第二十一話 石像
「地形操作」
石材を積み重ねて作られたゴーレムが、魔物を蹴散らして進む。
魔物たちは小さな牙で立ち向かうが、生命のないそれに効果はない。
巨大な拳で握り潰し、大きな足で踏み潰し、太い腕で薙ぎ払う。
あっという間に魔物を殲滅したゴーレムは、役目を終えたように拡散する。
石材の一つ一つや、地面や壁や天井へと戻り、はめ込まれていく。
これもまた志鶴のスキルによるものだ。
「綴里。ほかに魔物はいる?」
「ううん、索敵にはなにも引っかからないよ」
綴里のスキルによって折られた犬が、周囲を駆け回っている。
二か三枚ほどで折られた簡易的なものから、何枚も重ねて折られた本格的なもので、いろんな種類の折紙たちが鼻をきかせていた。
「うんうん。
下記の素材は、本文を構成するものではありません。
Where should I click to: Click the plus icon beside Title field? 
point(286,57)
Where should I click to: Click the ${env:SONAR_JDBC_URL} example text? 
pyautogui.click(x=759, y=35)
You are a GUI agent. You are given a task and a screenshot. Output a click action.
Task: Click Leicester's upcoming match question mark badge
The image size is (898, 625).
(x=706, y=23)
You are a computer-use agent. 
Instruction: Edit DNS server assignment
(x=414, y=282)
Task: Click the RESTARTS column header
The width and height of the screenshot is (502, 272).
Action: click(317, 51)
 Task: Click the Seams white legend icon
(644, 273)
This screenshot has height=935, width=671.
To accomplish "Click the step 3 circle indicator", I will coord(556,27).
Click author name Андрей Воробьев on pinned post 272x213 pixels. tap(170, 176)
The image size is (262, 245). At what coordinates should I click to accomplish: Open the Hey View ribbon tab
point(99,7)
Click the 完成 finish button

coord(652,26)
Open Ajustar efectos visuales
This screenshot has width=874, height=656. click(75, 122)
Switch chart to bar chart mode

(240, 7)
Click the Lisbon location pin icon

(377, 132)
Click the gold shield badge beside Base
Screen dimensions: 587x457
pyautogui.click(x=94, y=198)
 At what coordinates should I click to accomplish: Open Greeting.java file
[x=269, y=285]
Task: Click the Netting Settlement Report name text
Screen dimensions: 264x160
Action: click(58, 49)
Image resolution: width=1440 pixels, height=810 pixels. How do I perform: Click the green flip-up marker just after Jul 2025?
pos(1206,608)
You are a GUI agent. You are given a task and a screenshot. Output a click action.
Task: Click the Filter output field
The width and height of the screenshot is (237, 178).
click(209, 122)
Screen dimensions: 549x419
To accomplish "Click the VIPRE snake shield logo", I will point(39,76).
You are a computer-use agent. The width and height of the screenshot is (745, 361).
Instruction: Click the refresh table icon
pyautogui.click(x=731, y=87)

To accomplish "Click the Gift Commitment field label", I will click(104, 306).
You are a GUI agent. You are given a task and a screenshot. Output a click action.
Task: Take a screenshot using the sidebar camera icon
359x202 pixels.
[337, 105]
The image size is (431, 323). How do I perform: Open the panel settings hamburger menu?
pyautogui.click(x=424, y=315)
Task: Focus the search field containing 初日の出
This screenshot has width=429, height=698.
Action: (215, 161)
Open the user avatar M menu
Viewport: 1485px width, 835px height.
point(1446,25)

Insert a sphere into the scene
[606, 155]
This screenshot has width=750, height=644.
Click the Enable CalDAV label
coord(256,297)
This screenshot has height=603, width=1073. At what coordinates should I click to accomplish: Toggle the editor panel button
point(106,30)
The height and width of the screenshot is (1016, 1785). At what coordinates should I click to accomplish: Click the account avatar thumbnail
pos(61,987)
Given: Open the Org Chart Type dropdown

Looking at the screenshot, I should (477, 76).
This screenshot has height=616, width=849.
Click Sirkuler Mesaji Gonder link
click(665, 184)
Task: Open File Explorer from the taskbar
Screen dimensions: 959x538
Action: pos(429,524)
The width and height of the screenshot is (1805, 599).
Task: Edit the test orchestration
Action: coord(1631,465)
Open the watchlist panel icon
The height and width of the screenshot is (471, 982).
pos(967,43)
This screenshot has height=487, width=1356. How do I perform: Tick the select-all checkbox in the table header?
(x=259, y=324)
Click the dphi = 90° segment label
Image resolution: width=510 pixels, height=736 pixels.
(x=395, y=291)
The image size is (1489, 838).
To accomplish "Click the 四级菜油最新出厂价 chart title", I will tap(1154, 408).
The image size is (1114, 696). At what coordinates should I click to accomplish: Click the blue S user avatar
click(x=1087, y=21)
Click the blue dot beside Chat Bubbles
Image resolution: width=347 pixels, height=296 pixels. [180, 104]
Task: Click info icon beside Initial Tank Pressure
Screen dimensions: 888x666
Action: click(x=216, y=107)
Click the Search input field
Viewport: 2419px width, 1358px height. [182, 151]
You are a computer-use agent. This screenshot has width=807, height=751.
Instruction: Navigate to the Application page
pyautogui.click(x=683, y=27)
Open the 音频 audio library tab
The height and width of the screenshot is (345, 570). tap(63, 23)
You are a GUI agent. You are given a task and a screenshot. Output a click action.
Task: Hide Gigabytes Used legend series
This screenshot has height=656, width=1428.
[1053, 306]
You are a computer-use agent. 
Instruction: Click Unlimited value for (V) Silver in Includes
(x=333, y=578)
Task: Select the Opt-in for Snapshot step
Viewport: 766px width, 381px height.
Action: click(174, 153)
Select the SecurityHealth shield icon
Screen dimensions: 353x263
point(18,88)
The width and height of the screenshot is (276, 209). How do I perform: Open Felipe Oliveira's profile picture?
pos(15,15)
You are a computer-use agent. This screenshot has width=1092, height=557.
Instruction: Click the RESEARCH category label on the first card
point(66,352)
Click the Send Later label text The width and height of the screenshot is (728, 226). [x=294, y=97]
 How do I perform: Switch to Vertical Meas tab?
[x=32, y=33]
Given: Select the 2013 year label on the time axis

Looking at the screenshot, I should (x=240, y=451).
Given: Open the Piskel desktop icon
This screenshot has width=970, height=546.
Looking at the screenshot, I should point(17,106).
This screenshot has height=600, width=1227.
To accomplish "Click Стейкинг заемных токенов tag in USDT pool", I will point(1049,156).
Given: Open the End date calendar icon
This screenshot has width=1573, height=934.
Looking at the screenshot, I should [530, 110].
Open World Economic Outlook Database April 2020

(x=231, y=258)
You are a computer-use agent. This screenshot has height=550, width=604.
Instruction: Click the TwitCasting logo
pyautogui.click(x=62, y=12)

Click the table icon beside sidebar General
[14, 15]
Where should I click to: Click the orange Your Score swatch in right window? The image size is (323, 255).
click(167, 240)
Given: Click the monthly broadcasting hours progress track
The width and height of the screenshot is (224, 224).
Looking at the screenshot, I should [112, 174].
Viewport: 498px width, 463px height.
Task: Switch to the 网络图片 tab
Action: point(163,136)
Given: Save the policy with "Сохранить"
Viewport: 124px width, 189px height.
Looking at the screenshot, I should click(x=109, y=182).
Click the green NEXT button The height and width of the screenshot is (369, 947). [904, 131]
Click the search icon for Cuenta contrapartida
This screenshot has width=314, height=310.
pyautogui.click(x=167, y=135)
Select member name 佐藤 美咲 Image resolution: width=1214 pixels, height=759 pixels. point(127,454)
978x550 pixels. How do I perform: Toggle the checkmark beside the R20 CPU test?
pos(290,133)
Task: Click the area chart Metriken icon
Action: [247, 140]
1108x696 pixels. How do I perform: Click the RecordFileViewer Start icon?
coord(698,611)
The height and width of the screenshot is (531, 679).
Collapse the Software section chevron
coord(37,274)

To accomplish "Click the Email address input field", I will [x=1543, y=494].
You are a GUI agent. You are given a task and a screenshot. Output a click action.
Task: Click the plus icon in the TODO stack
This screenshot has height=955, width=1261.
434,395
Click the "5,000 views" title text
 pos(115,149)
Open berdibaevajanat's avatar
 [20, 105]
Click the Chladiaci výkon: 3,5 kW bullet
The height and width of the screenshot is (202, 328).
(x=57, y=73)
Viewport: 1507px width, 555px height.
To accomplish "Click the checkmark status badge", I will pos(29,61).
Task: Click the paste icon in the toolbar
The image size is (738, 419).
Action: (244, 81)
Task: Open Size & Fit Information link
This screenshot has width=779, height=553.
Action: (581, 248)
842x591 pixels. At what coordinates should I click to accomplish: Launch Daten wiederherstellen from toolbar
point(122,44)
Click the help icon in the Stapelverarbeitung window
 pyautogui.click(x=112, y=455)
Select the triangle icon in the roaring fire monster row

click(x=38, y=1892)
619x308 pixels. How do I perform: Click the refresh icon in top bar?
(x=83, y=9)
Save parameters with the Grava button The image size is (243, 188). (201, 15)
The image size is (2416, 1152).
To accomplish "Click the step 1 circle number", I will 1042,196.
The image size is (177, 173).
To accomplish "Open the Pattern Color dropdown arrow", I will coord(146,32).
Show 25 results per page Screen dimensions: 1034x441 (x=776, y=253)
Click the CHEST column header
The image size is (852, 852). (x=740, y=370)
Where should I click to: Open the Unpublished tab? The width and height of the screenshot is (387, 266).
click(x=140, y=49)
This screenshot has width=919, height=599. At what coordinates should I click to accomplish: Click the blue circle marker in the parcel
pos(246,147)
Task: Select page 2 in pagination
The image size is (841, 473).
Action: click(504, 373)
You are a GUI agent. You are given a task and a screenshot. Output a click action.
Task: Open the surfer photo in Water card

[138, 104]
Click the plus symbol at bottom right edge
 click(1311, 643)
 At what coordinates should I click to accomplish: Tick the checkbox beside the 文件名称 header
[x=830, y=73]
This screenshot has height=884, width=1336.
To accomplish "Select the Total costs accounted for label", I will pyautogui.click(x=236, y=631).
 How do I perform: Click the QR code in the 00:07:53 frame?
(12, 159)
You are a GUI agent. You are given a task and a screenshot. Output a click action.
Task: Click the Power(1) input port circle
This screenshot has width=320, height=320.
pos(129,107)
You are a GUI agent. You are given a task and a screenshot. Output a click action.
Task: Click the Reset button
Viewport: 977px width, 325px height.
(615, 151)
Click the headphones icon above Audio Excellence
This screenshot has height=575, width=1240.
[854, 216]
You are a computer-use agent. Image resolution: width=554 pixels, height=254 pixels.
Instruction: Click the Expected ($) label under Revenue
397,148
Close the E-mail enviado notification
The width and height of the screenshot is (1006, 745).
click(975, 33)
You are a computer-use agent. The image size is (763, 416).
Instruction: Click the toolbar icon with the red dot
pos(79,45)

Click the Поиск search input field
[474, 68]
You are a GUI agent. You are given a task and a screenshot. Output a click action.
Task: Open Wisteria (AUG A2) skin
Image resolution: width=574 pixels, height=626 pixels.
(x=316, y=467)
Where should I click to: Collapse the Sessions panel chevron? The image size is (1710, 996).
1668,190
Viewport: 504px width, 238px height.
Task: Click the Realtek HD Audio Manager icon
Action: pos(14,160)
お掃除ばっちり、あとはボスだけだね」
ボス部屋の大きな扉を前にして俺たちは準備を整える。
所持品をチェックし、気持ちを落ち着け、意を決した。
「よし、行こう」
大きな壁は触れるだけで独りでに開き、俺たちを中へと招き入れる。
ゆっくりとした足取りでボス部屋へと足を踏み入れるとばたんと扉がしまった。
もう後戻りは出来ない。
「なにが出るかなー?」
伊吹の暢気な声が響くと共に、部屋の明かりが灯る。
如何にもな広さの空間の奥に二体の像があった。
両方とも同じ石像で、蝙蝠のような羽を持ち、錫杖を握り締めた怪物。
それが同時に生命を得たように、動き出す。
「ガーゴイルか」
動く石像でお馴染み、雨樋のガーゴイル。
それらは錫杖の先で何度も地面を叩きながら近づいてくる。
「こういう時のセオリーは?」
「片方を先に叩く!」
「じゃあ、それで行こう。右の奴からだ」
標的を定め、各々が役割を果たすべく動く。
俺と伊吹は全身し、綴里と志鶴はその場でスキルを発動する。
それがいけなかった。
「ガァアァァアァァァアア!」
ガーゴイルが叫ぶと共に、ボス部屋を二分するように結界が構築される。
「なっ!?」
それは志鶴と綴里を分断し、戻ろうとしても遅かった。
「だったら、こうだっ」
伊吹の腰から生えた尻尾の鎌の一太刀が結界を斬る。
だが、傷一つ入った様子はなく、向こう側でも手裏剣が受け止められていた。
どうやらこの結界を破るのは困難らしい。
「くそっ、やられたな」
ガーゴイルが二体いたのはこういうことか。
「こうなったら二人でどうにかするしかなさそうだね」
「だな。なるべく早く仕留める。片方が片付けば結界がなくなるかも」
「なら、早くしましょう。もうそこまで来てるわ」
「どっちが早く倒せるか競争だね。負けないぞー!」
視線を合わせて頷き合い、俺と伊吹でこちら側のガーゴイルと相対する。
見ようによっては悪魔にも見える造形が吼え、こちらに駆け出した。
「先手必勝!」
両足が獣のそれとなり、伊吹は脅威の跳躍力を見せる。
頭上へと舞い上がり、その勢いのままに攻撃を振るう。
繰り出すのは、尾による攻撃。
ただし、鎌ではなく槌だ。
尾に槌を持つ魔物を模した伊吹は身をひねり、それをガーゴイルへと叩き付ける。
「グォオオッ」
強烈な一撃を受け、ガーゴイルが大きく怯む。
石像の体にも亀裂が走り、欠片が幾つか飛び散った。
「へっへーん。どんなもんだい!」
「自慢するにはまだ早いぞ」
そう言いつつ伊吹の側を通り過ぎ、畳み掛けにいく。
見るからに切断系は聞かなそうだ。
ショートカット機能を使い、得物を刀から大鎚へ。
「そらッ」
踏み込み、かち上げ、脇腹へと強打を見舞う。
「グォオオォオオッ!」
右に揺れ、左に揺れたガーゴイルは後ろへとよろけ、錫杖に寄りかかる。
「案外、余裕じゃない?」
「フラグだぞ、それ」
案の定、ガーゴイルはそれだけで終わらなかった。
錫杖を振るい、地面や壁や天井の石材を引っこ抜く。
それらを砕いて粉にすると自身を中心に砂嵐を巻き起こした。
「そら見ろ!」
「わー! ごめんごめん!」
砂の竜巻は勢力を増し、こちらへと放たれる。
呑まれればただでは済まない。
「しようがない。竜巻には竜巻だっ」
スキルを発動し、再現する。
「上級風魔法」
魔法を唱え、この空間にもう一つの竜巻を巻き起こした。